╭─ Excerpted records

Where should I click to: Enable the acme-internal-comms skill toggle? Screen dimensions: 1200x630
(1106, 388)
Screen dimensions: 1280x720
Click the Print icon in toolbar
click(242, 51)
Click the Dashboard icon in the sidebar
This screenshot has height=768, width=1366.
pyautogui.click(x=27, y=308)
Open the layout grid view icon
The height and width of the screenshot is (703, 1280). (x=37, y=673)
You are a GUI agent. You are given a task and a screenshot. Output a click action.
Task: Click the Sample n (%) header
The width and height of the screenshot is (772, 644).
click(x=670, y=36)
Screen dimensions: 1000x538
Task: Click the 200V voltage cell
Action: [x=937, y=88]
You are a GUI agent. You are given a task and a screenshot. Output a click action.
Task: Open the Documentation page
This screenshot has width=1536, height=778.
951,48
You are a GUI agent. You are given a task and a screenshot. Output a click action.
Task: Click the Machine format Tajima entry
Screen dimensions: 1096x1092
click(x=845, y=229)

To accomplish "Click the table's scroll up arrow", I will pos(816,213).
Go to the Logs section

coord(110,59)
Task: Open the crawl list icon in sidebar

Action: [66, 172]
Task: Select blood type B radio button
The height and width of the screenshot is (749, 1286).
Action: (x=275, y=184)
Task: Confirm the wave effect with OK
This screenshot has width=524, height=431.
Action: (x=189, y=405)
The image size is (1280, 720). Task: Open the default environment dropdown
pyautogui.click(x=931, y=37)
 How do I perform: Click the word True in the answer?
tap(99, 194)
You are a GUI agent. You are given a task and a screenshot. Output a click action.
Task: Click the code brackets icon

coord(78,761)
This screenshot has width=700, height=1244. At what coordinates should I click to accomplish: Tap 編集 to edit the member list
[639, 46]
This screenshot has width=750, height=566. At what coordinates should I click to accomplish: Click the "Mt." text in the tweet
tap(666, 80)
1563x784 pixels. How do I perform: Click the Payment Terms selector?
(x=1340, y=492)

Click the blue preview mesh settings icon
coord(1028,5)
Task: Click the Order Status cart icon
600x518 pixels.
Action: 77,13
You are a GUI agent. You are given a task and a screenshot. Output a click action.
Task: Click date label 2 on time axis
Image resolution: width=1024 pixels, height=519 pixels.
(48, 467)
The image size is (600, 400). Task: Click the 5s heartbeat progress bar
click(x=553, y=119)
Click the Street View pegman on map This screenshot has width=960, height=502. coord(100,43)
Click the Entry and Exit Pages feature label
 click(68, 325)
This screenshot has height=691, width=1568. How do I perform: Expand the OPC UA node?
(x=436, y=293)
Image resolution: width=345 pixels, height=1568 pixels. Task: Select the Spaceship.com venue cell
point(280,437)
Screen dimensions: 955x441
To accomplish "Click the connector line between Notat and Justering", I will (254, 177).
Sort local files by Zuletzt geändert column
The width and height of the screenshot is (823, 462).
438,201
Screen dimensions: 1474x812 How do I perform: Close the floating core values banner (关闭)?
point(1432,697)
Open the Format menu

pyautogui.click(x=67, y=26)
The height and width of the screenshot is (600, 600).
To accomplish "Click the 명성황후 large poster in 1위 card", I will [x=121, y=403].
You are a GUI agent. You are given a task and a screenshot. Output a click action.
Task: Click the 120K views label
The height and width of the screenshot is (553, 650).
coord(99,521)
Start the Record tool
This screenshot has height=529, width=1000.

╰─

**Your task:**
Write out the rows above again, swapping "GUI agent" for "desktop agent" everywhere and leaving everything else unchanged.

**Task output:**
Where should I click to: Enable the acme-internal-comms skill toggle? Screen dimensions: 1200x630
(1106, 388)
Screen dimensions: 1280x720
Click the Print icon in toolbar
click(242, 51)
Click the Dashboard icon in the sidebar
This screenshot has height=768, width=1366.
pyautogui.click(x=27, y=308)
Open the layout grid view icon
The height and width of the screenshot is (703, 1280). (x=37, y=673)
You are a desktop agent. You are given a task and a screenshot. Output a click action.
Task: Click the Sample n (%) header
The width and height of the screenshot is (772, 644).
click(x=670, y=36)
Screen dimensions: 1000x538
Task: Click the 200V voltage cell
Action: [x=937, y=88]
You are a desktop agent. You are given a task and a screenshot. Output a click action.
Task: Open the Documentation page
This screenshot has width=1536, height=778.
951,48
You are a desktop agent. You are given a task and a screenshot. Output a click action.
Task: Click the Machine format Tajima entry
Screen dimensions: 1096x1092
click(x=845, y=229)

To accomplish "Click the table's scroll up arrow", I will pos(816,213).
Go to the Logs section

coord(110,59)
Task: Open the crawl list icon in sidebar

Action: [66, 172]
Task: Select blood type B radio button
The height and width of the screenshot is (749, 1286).
Action: (x=275, y=184)
Task: Confirm the wave effect with OK
This screenshot has width=524, height=431.
Action: (x=189, y=405)
The image size is (1280, 720). Task: Open the default environment dropdown
pyautogui.click(x=931, y=37)
 How do I perform: Click the word True in the answer?
tap(99, 194)
You are a desktop agent. You are given a task and a screenshot. Output a click action.
Task: Click the code brackets icon

coord(78,761)
This screenshot has width=700, height=1244. At what coordinates should I click to accomplish: Tap 編集 to edit the member list
[639, 46]
This screenshot has width=750, height=566. At what coordinates should I click to accomplish: Click the "Mt." text in the tweet
tap(666, 80)
1563x784 pixels. How do I perform: Click the Payment Terms selector?
(x=1340, y=492)

Click the blue preview mesh settings icon
coord(1028,5)
Task: Click the Order Status cart icon
600x518 pixels.
Action: 77,13
You are a desktop agent. You are given a task and a screenshot. Output a click action.
Task: Click date label 2 on time axis
Image resolution: width=1024 pixels, height=519 pixels.
(48, 467)
The image size is (600, 400). Task: Click the 5s heartbeat progress bar
click(x=553, y=119)
Click the Street View pegman on map This screenshot has width=960, height=502. coord(100,43)
Click the Entry and Exit Pages feature label
 click(68, 325)
This screenshot has height=691, width=1568. How do I perform: Expand the OPC UA node?
(x=436, y=293)
Image resolution: width=345 pixels, height=1568 pixels. Task: Select the Spaceship.com venue cell
point(280,437)
Screen dimensions: 955x441
To accomplish "Click the connector line between Notat and Justering", I will (254, 177).
Sort local files by Zuletzt geändert column
The width and height of the screenshot is (823, 462).
438,201
Screen dimensions: 1474x812 How do I perform: Close the floating core values banner (关闭)?
point(1432,697)
Open the Format menu

pyautogui.click(x=67, y=26)
The height and width of the screenshot is (600, 600).
To accomplish "Click the 명성황후 large poster in 1위 card", I will [x=121, y=403].
You are a desktop agent. You are given a task and a screenshot. Output a click action.
Task: Click the 120K views label
The height and width of the screenshot is (553, 650).
coord(99,521)
Start the Record tool
This screenshot has height=529, width=1000.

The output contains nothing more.